Tuelo leads this week’s batch of new releases.

Tuelo

Regarding My Heart

A fascinating and compelling album that’s elevated by its unusual structure. The arrangements here are much poppier and more slick than expected, but her skill with conventional folk idioms still shines through. And she remains one of the finest singers in music today.

 

Josiah and the Bonnevilles

Country Covers II

As with last year’s first edition, the song selection here shows an impressive range of influences and current ear-to-the-ground taste, and the arrangements showcase a solid technical skill. But I can’t get past the sub-Zach Bryan vocal quality.

Bellamy Brothers

Double Dog Dare!

Not sure that I fully trust the affable tone of their state-of-things observations on a few tracks, but this is mostly a pleasant enough listen from this veteran act. The collaborations with Gene Watson and the late K.T. Oslin are legit career highlights.

 

Jenna Davis

SIKE [EP]

As the voice actor for M3GAN (!), she fully understood the assignment. As a pop-country upstart? She makes the mistake of trying to be “camp” ironically. Her performances telegraph every intention, even when the garish production tries– often– to bury her. A real mess here.

 

Paul Cauthen

Black On Black

Uneven. A handful of tracks that nod toward hip-hop should’ve been cut for too many reasons to list here, but the tracks that take other big genre swings (“Speaking in Cursive”) or are just unapologetically catchy (“Lavender Jones,” “Innocent”) are pretty damn great.

4 Comments

  1. COMPLETELY off topic–Billboard magazine is releasing a ranking of the Top 100 Country Artists of All Time. I know there is a plethora of love for Patty Loveless on this site; she and Trisha Yearwood are my two favorite country artists of all time. They released nos. 100-76 today; among the more dubious names on the list are Rascal Flatts and Luke Bryan. Patty comes in at no. 84, which is WAY too low. Among those coming in AHEAD of her? Faith Hill and MORGAN WALLEN. Yeah, let that sink in.

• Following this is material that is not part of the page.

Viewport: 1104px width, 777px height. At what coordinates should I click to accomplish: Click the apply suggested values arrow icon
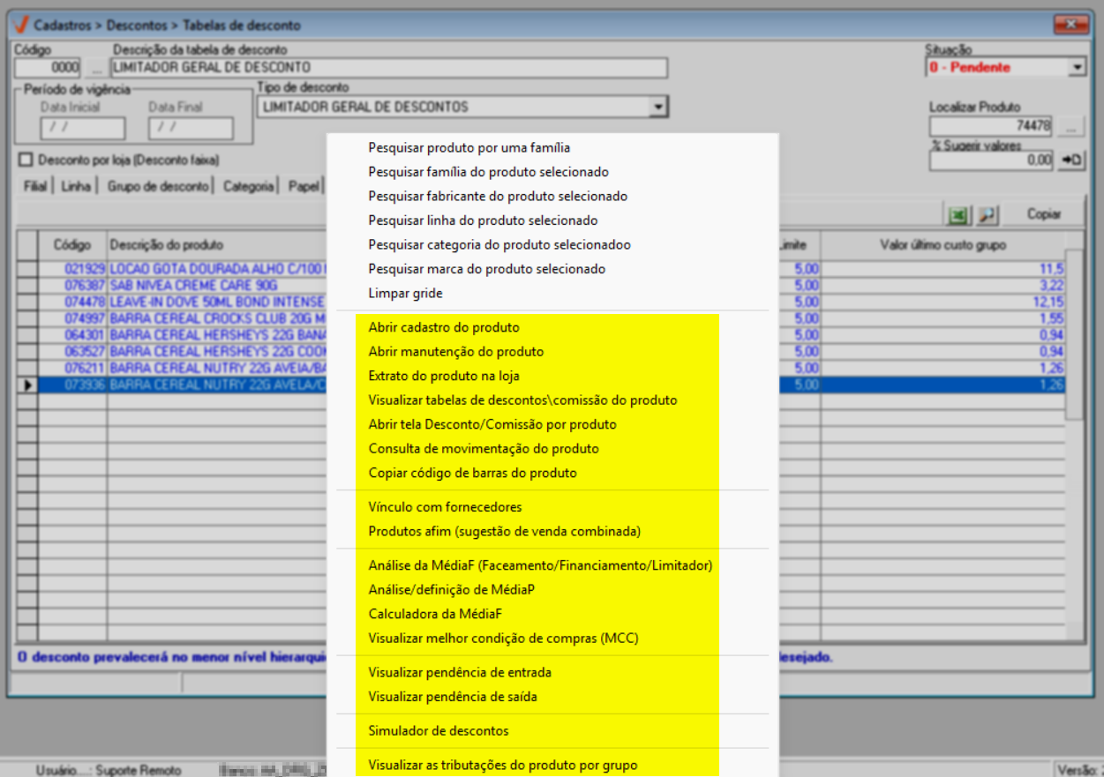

    • A Billboard list is usually based on chart performance, which would make Luke Bryan & Morgan Wallen ahead of Loveless and Yearwood inevitable.

      Faith Hill was also way more successful than Loveless and Yearwood at radio and retail, too. I think that Hill even had three No. 1 albums on the all-genre chart.

    • Billboard has been one of the loudest apologists for Morgan Wallen from the second his drunken, racist video leaked. A lifetime ago, they had a tremendous editorial and critical presence, but that’s long since been replaced by a focus on driving music industry profits.

      The best way to conceptualize Billboard nowadays is that they would, without any hesitation, say that Taco Bell makes the *best* Mexican food because Taco Bell makes the *most* Mexican food.

      Frankly, I’m surprised they’d put Wallen so low on a list like this, since he’s the current generation’s biggest cash cow.

      • I was a HUGE fan of Billboard back in the nineties; fantastic publication. I made the mistake of getting a subscription (at a hugely discounted rate) a couple years back; to say it’s a shell of it’s former self is an understatement (despite they’re being several writers still there from their eighties/nineties hey day). I quickly let that sub lapse.